» **Your instructions**
Put the listing, from its first line through the line containing "(x=329, y=303)", into a Markdown table with the columns Row and Line text. Skip blank lines and leave the pictures out.

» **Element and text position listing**
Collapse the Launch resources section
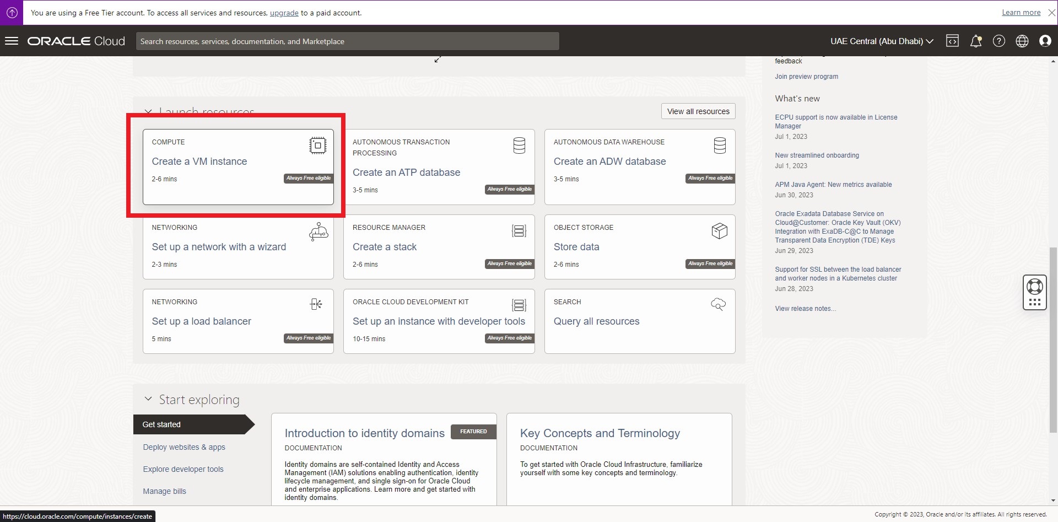Image resolution: width=1058 pixels, height=522 pixels. [148, 111]
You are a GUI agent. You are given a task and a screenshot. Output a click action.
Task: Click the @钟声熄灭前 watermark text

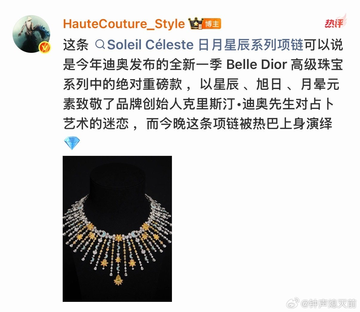(x=329, y=303)
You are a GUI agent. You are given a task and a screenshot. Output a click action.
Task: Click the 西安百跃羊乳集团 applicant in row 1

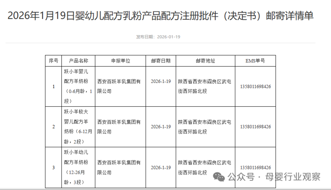tap(119, 86)
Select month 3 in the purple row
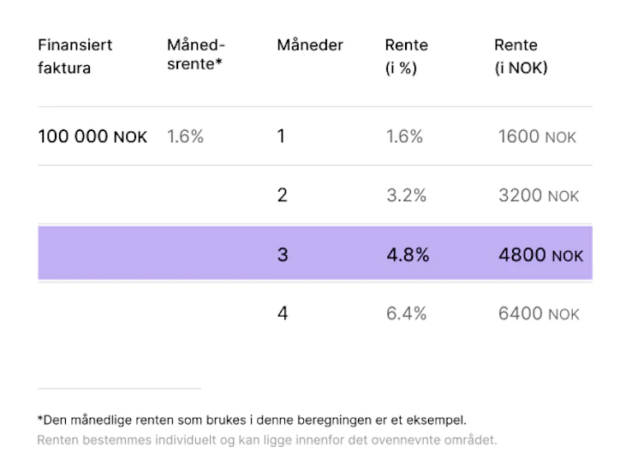Image resolution: width=626 pixels, height=471 pixels. [x=283, y=254]
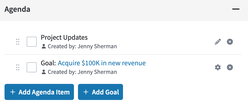Image resolution: width=248 pixels, height=104 pixels.
Task: Open the gear settings for the Goal item
Action: [218, 67]
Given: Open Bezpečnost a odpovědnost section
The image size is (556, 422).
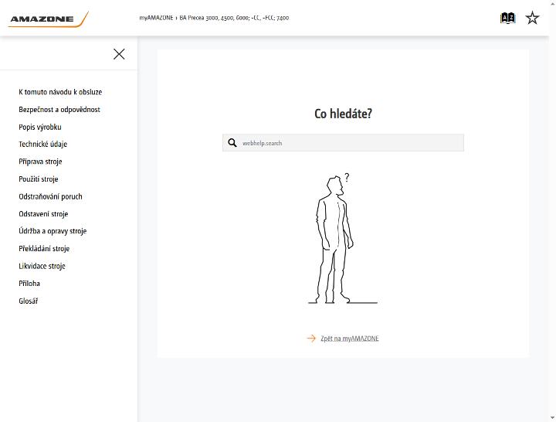Looking at the screenshot, I should tap(59, 109).

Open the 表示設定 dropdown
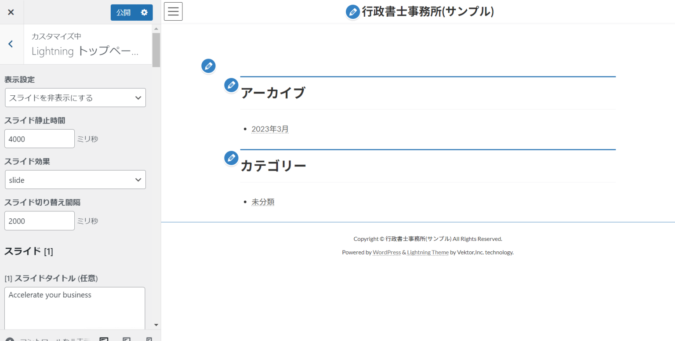point(75,98)
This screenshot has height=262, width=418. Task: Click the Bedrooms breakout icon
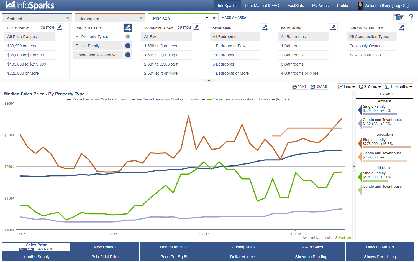[x=265, y=28]
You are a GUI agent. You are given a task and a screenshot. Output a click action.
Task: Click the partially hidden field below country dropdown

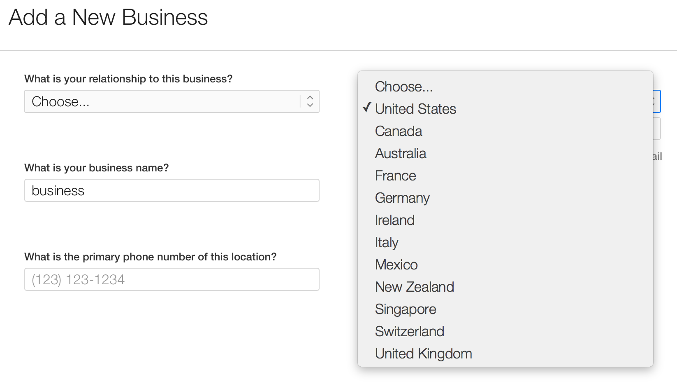tap(657, 129)
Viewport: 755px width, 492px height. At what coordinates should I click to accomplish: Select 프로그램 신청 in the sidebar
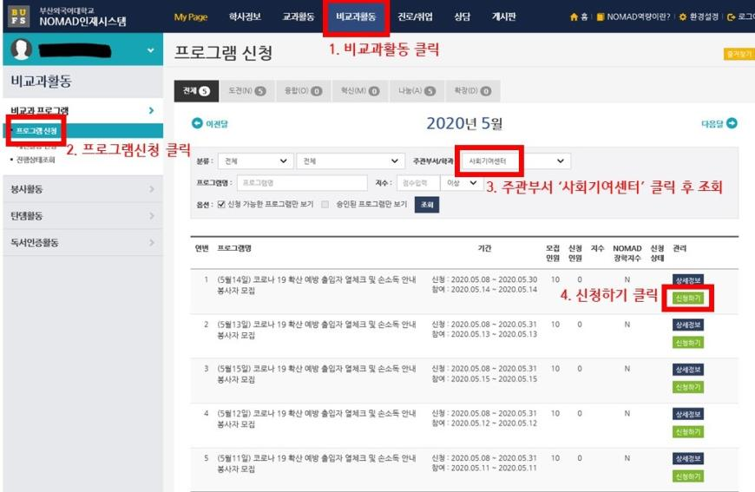pyautogui.click(x=37, y=131)

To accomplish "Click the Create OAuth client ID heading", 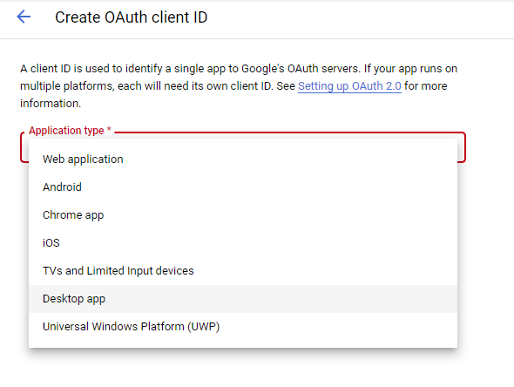I will click(x=132, y=17).
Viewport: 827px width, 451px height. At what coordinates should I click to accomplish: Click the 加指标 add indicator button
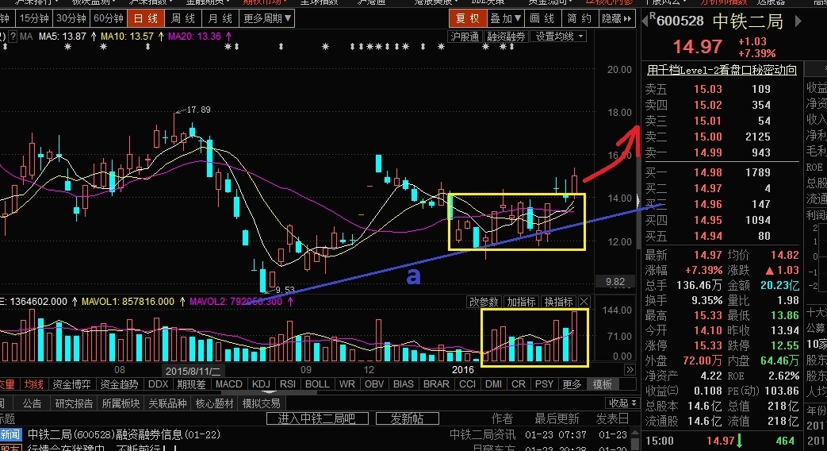pyautogui.click(x=521, y=302)
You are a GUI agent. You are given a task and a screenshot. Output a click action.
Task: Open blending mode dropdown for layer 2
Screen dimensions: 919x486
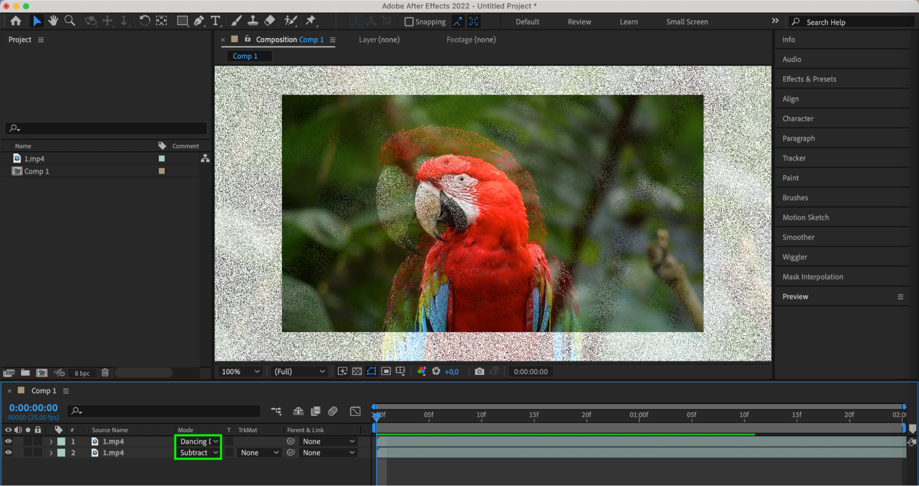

» **Reply**
| Row | Line text |
|---|---|
| 1 | Collapse the Launch resources section |
| 2 | Image resolution: width=1058 pixels, height=522 pixels. [148, 111] |
| 3 | You are a GUI agent. You are given a task and a screenshot. Output a click action. |
| 4 | Task: Click the @钟声熄灭前 watermark text |
| 5 | (x=329, y=303) |